Explained | Who is manufacturing India’s mRNA vaccine?
The Hindu
What is the significance of a Pune company developing the first indigenous shot using mRNA technology?
The story so far: The Pune-based Gennova Biopharmaceuticals is expected to roll out India’s first home-grown mRNA (messenger ribonucleic acid) vaccine by April. The COVID-19 pandemic awakened the world to the power of RNA therapies — two of the first vaccines that emerged in late 2020, Pfizer-BioNtech and Moderna, used this technology. Now, an Indian company is developing an mRNA vaccine from scratch, signalling possibilities of the use of the molecule in a variety of diseases beyond COVID-19.

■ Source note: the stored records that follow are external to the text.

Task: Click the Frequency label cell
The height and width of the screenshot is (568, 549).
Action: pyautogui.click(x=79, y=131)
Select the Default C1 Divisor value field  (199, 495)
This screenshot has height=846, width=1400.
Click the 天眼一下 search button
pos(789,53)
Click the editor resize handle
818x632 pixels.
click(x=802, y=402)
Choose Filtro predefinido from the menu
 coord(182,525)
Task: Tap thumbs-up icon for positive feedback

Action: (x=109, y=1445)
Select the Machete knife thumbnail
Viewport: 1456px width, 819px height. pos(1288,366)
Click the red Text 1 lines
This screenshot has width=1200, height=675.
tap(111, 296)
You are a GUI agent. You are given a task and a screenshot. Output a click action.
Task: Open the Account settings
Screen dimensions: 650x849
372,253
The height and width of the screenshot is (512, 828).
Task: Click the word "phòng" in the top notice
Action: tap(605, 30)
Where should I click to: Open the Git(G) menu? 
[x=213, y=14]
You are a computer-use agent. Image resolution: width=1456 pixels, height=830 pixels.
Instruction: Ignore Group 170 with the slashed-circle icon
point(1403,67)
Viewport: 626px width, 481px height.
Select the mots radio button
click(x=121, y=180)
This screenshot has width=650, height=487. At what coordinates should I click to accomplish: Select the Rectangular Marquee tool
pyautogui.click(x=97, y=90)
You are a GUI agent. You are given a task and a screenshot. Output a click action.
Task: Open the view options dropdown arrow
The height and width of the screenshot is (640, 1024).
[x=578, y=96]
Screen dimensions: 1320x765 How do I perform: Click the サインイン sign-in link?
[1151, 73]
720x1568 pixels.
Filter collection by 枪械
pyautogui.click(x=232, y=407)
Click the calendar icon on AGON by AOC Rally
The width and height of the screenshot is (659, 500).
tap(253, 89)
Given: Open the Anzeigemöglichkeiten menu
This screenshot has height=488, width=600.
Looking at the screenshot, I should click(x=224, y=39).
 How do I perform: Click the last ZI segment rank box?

Like other vaccines, the mRNA vaccine strives to activate the immune system to produce antibodies that help counter an infection from a live virus. While the traditional method to do this involves introducing a part or the whole virus in a way that it cannot replicate, there is always the risk of an adverse reaction in the case of the SARS-CoV-2 virus. Hence, a quest of vaccinology has been to tease out an immune response that is effective but also relatively safe. The theory goes that the less of a foreign body injected, the fewer the odds of an adverse response. A common approach by vaccine makers during the pandemic was to introduce a portion of the spike protein, the key part of the coronavirus, as part of a vaccine. Some makers, such as those that made the Oxford University vaccine (AstraZeneca) or Sputnik V, wrapped the gene that codes for the spike protein into an inactivated virus that affects chimpanzees, called the chimpanzee adenovirus. The aim is to have the body use its own machinery to make spike proteins from the given genetic code. The immune system, when it registers the spike protein, will create antibodies against it. Other vaccines use a piece of DNA to envelope the spike protein genes. An mRNA vaccine works in similar ways in that it too is a piece of genetic code inserted into the body to stimulate an immune response.